> **Passage to read**

** Begin **

Return to Transcripts main page
Wilders Revels in His Moment Ahead of Dutch Election; Dutch Voters Prepare for Landmark Election; What Will Brexit Mean for British Universities; Giving Mussolini a Black Eye. Aired 3-3:30p ET
Aired March 14, 2017 - 15:00 ET
THIS IS A RUSH TRANSCRIPT. THIS COPY MAY NOT BE IN ITS FINAL FORM AND MAY BE UPDATED.
[15:00:00] CHRISTIANE AMANPOUR, CNN ANCHOR: Tonight, Dutch voters prepare for the polls. Will they follow the British and Americans riding a wave of
populist backlash or will they mount a backlash to the backlash.
Also ahead, the flight of the academics. Oxford University warns that Brexit could cause a damaging brain drain if EU professors, researchers and
students all have to leave.
The university's first female vice chancellor, Louise Richardson, joins the program.
Good evening, everyone, and welcome to the program. I'm Christiane Amanpour in London.
Don't vote for parties that see Turkey as an enemy. That is the message today from the Turkish President Erdogan to the people of the Netherlands.
The latest salvo in an escalating spat between the two countries just ahead of the Dutch election, which is tomorrow.
The race is very tight between the conservative Prime Minister Mark Rutte, and the far-right Geert Wilders, whose captive personality and one page
manifesto to ban the Koran, to shut a mosque and to stop immigration from Muslim countries threatens to make the Netherlands number three in a
populist trifecta that brought the west, Brexit and then Trump.
We begin with this report from our Atika Shubert in Amsterdam.
ATIKA SHUBERT, CNN CORRESPONDENT (voice-over): Geert Wilders says he is not the Dutch Donald Trump, but he does have his own Trumpian mane of hair.
He's even tougher on Islam. He wants to ban Islam's holy book, the Koran, and he has blamed Muslim migrants and the Netherlands' large Moroccan
community in particular as criminals.
GEERT WILDERS, DUTCH PARTY FOR FREEDOM: But there is a lot of Moroccans come in Holland, who makes the streets unsafe.
SHUBERT: Wilders made a splash at last year's G.O.P. convention, headlining "Wake Up: The Party for Gay Trump Supporters Hosted by
Conservative Provocateur Milo Yiannopoulos."
Wilders has long-standing time with American conservative. The L.A.-based David Horowitz Foundation is his biggest donor, giving more than $120,000.
That is a whopping amount by Dutch election standards.
That support and Wilders' fiery rhetoric has made his freedom party one of the most popular in Dutch elections for the last decade. But Wilders has
never come close to being prime minister.
To explain why, professor of political science Rude Coal unfolds his massive voter information pamphlet for us. 26 parties are running.
Deeply fragmented electoral system, you have to make friends to govern in the Netherlands. Wilders doesn't have many.

** End **

> **Task instructions**
In the news transcript, which organization is named as Geert Wilders' biggest donor?

> **Recorded data**
** Begin **

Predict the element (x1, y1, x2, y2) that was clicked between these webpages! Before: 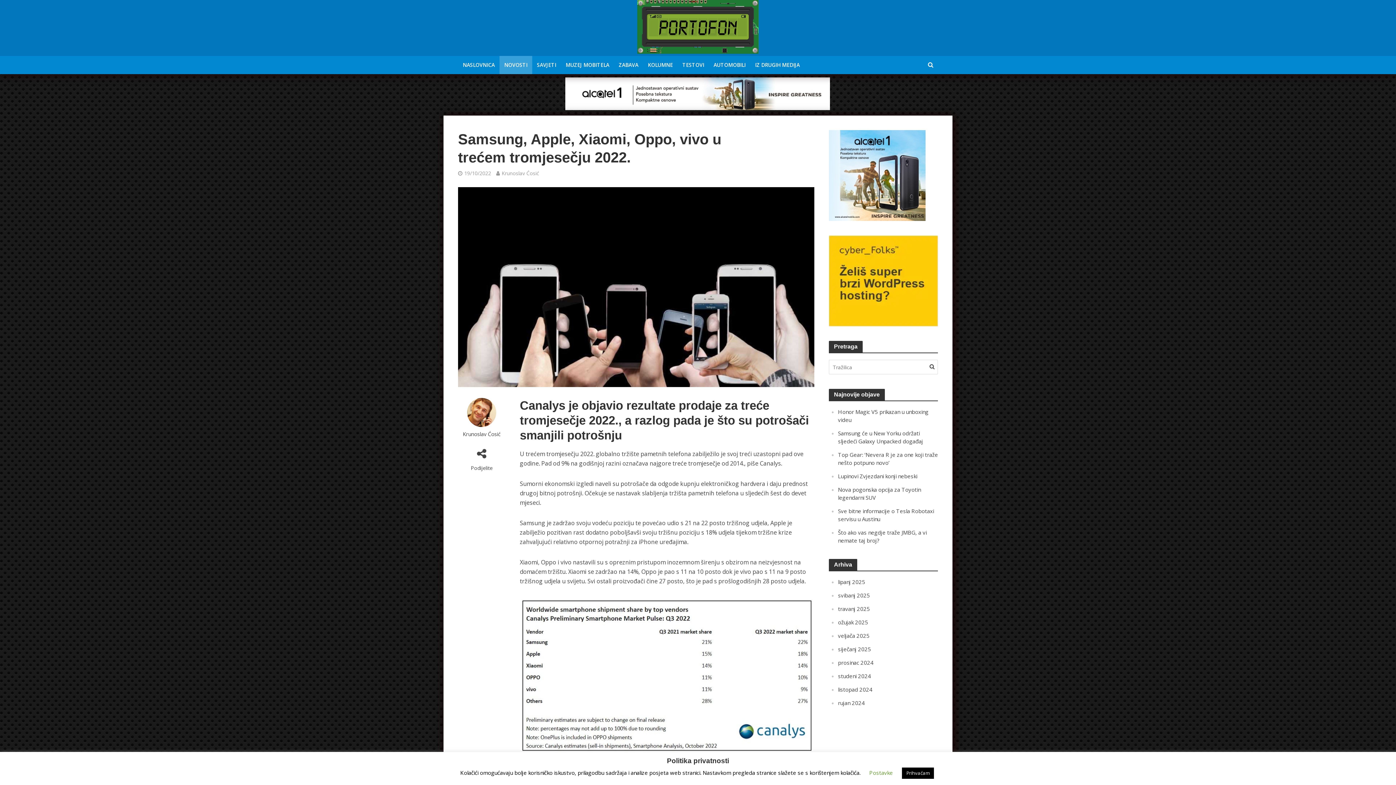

** End **

> **Task result**
The L.A.-based David Horowitz Foundation, which gave more than $120,000.